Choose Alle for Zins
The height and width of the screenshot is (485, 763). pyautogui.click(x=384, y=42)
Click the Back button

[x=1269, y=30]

* * *

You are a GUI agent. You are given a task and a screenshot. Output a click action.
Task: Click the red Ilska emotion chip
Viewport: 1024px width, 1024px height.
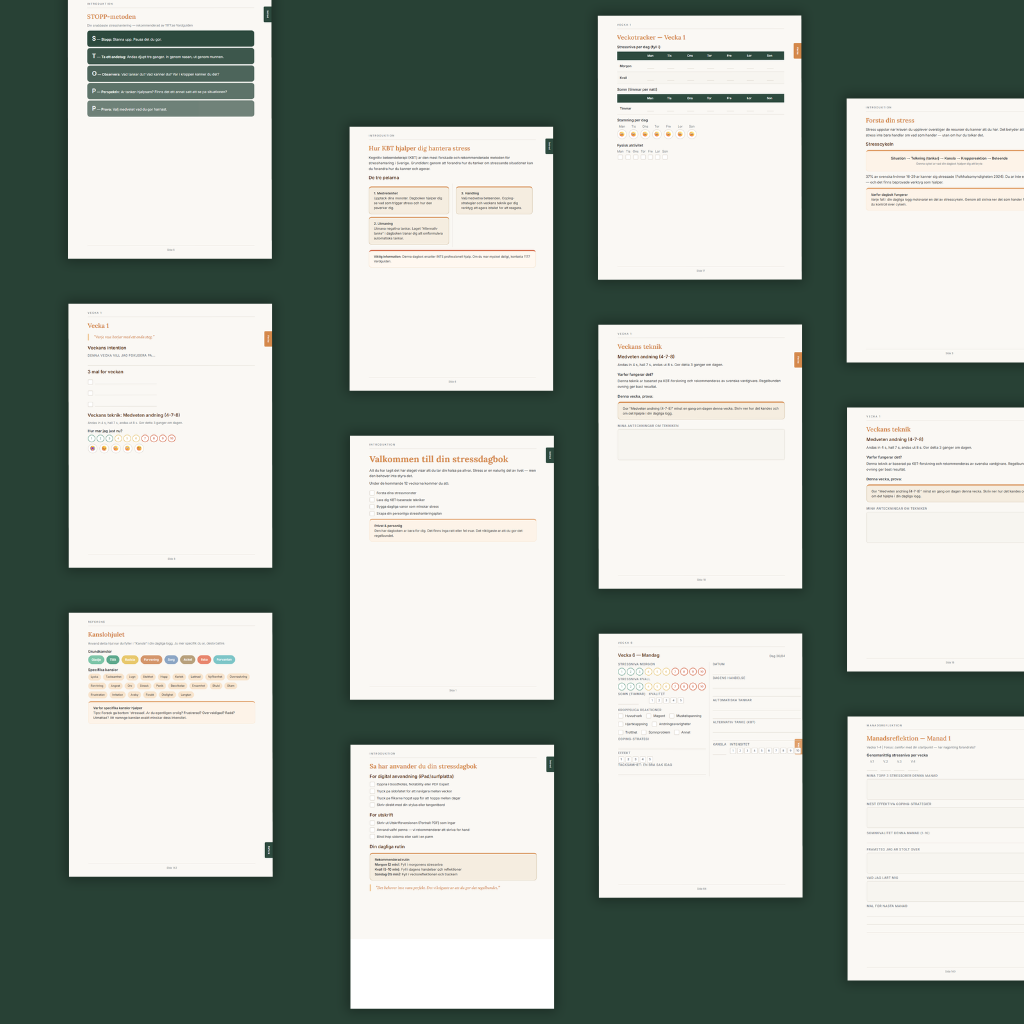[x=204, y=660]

* * *

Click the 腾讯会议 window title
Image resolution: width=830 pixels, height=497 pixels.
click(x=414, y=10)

TASK BRIEF.
Count the lines in the listing above that contain the string "height" with matching case, and reply with that number only.

WORKED ANSWER.
3